Physicochemical characterization of papain entrapped in ionotropically cross-linked kappa-carrageenan gel beads for stability improvement using Doehlert shell design.

This work examines the influence of various process parameters on papain entrapped in cross-linked kappa-carrageenan beads for improvement of its stability. A Doehlert shell design (DSD) was employed to investigate the effect of three process variables, namely kappa-carrageenan concentration, KCl concentration, and hardening time, on the entrapment, time required for 50% enzyme release (T50), time required for 90% enzyme release (T90), and particle size. The beads were prepared by dropping the kappa-carrageenan containing papain into a magnetically stirred KCl solution.

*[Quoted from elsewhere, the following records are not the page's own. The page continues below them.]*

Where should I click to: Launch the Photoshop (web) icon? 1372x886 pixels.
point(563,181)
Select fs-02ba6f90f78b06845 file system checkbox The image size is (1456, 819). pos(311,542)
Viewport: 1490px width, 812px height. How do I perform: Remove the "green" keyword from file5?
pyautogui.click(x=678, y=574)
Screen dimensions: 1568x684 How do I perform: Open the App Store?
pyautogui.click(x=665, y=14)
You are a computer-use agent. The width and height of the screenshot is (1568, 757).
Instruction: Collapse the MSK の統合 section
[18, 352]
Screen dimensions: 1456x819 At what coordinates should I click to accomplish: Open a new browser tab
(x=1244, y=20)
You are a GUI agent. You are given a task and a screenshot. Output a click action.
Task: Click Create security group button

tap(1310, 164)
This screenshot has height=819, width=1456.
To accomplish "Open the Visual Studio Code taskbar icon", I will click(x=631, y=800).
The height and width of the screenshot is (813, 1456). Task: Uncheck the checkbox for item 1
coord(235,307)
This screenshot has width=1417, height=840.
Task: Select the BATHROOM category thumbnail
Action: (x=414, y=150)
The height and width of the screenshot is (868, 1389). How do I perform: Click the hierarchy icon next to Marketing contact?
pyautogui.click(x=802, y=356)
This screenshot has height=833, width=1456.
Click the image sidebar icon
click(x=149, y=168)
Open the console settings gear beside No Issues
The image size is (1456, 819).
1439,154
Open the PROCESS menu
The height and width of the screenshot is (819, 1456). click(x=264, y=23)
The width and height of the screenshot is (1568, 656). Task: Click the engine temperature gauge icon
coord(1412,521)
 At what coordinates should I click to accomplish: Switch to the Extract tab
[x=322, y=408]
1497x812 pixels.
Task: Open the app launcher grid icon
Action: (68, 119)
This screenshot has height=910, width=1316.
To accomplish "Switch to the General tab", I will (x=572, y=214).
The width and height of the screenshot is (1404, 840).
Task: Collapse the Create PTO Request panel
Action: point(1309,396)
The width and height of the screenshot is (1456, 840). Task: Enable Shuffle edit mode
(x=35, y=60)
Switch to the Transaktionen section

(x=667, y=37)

Topographical characterization was carried out by scanning electron microscopy and entrapment was confirmed by Fourier transform infrared spectroscopy and differential scanning calorimetry. Stability testing was carried out according to the International Conference on Harmonization (ICH) guidelines for zone III and IV. A polymeric matrix was prepared with kappa-carrageenan (3.5% w/v) and potassium chloride (0.5 M) using the ionotropic gelation method, with a hardening time of 20 min. Beads characterized by a spherical disc shape with a collapsed center, an absence of aggregates, an entrapment of 82.75%, a T90 value of 55.36 min, and a composite index of 88.55 were produced. The shelf-life of the enzyme-loaded beads was found to increase to 3.63 years compared with 1.01 years for the conventional formulation. It can be inferred that the proposed methodology can be used to prepare papain-loaded kappa-carrageenan beads for stability improvement.